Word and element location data
_ _ _

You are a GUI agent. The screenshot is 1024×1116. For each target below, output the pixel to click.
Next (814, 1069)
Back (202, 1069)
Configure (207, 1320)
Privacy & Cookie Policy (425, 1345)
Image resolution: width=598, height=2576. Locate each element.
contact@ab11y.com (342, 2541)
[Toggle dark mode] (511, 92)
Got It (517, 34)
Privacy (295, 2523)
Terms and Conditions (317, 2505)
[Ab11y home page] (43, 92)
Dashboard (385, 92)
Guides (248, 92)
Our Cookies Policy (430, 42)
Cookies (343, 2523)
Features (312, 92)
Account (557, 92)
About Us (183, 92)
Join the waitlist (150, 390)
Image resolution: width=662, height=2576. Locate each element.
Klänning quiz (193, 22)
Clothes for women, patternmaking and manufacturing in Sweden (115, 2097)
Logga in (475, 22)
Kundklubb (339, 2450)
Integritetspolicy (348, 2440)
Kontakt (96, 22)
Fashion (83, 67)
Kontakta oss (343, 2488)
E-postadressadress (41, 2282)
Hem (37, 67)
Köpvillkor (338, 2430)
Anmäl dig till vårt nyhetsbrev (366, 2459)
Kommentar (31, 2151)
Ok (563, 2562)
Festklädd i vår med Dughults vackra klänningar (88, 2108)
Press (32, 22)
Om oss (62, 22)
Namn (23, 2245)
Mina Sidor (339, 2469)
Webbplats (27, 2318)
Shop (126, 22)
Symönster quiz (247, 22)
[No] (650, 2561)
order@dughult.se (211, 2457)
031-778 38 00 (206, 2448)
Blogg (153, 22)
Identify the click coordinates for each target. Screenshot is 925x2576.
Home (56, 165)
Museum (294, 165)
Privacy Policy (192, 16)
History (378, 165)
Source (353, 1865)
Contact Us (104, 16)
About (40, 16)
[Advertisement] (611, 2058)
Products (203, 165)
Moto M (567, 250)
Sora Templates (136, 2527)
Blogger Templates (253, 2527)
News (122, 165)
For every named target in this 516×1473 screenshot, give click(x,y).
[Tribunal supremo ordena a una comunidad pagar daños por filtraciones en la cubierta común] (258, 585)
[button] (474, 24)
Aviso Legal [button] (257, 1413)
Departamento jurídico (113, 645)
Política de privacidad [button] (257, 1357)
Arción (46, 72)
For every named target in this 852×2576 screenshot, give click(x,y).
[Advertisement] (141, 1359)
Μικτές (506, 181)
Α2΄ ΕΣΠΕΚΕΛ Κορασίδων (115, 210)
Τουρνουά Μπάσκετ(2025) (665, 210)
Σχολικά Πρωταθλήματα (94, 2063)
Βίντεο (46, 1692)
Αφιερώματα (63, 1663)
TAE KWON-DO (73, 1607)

_ _ _

* Written exercise: Rewrite all of the rows above, replacing "Locate each element" with "Find each element" and leaving everything else unchanged.

* Full output:
You are a GUI agent. The screenshot is 1024×1116. For each target below, output the pixel to click.
Next (814, 1069)
Back (202, 1069)
Configure (207, 1320)
Privacy & Cookie Policy (425, 1345)
Image resolution: width=598, height=2576. Find each element.
contact@ab11y.com (342, 2541)
[Toggle dark mode] (511, 92)
Got It (517, 34)
Privacy (295, 2523)
Terms and Conditions (317, 2505)
[Ab11y home page] (43, 92)
Dashboard (385, 92)
Guides (248, 92)
Our Cookies Policy (430, 42)
Cookies (343, 2523)
Features (312, 92)
Account (557, 92)
About Us (183, 92)
Join the waitlist (150, 390)
Image resolution: width=662, height=2576. Find each element.
Klänning quiz (193, 22)
Clothes for women, patternmaking and manufacturing in Sweden (115, 2097)
Logga in (475, 22)
Kundklubb (339, 2450)
Integritetspolicy (348, 2440)
Kontakt (96, 22)
Fashion (83, 67)
Kontakta oss (343, 2488)
E-postadressadress (41, 2282)
Hem (37, 67)
Köpvillkor (338, 2430)
Anmäl dig till vårt nyhetsbrev (366, 2459)
Kommentar (31, 2151)
Ok (563, 2562)
Festklädd i vår med Dughults vackra klänningar (88, 2108)
Press (32, 22)
Om oss (62, 22)
Namn (23, 2245)
Mina Sidor (339, 2469)
Webbplats (27, 2318)
Shop (126, 22)
Symönster quiz (247, 22)
[No] (650, 2561)
order@dughult.se (211, 2457)
031-778 38 00 (206, 2448)
Blogg (153, 22)
Identify the click coordinates for each target. Screenshot is 925x2576.
Home (56, 165)
Museum (294, 165)
Privacy Policy (192, 16)
History (378, 165)
Source (353, 1865)
Contact Us (104, 16)
About (40, 16)
[Advertisement] (611, 2058)
Products (203, 165)
Moto M (567, 250)
Sora Templates (136, 2527)
Blogger Templates (253, 2527)
News (122, 165)
For every named target in this 516×1473 screenshot, give click(x,y).
[Tribunal supremo ordena a una comunidad pagar daños por filtraciones en la cubierta común] (258, 585)
[button] (474, 24)
Aviso Legal [button] (257, 1413)
Departamento jurídico (113, 645)
Política de privacidad [button] (257, 1357)
Arción (46, 72)
For every named target in this 852×2576 screenshot, give click(x,y).
[Advertisement] (141, 1359)
Μικτές (506, 181)
Α2΄ ΕΣΠΕΚΕΛ Κορασίδων (115, 210)
Τουρνουά Μπάσκετ(2025) (665, 210)
Σχολικά Πρωταθλήματα (94, 2063)
Βίντεο (46, 1692)
Αφιερώματα (63, 1663)
TAE KWON-DO (73, 1607)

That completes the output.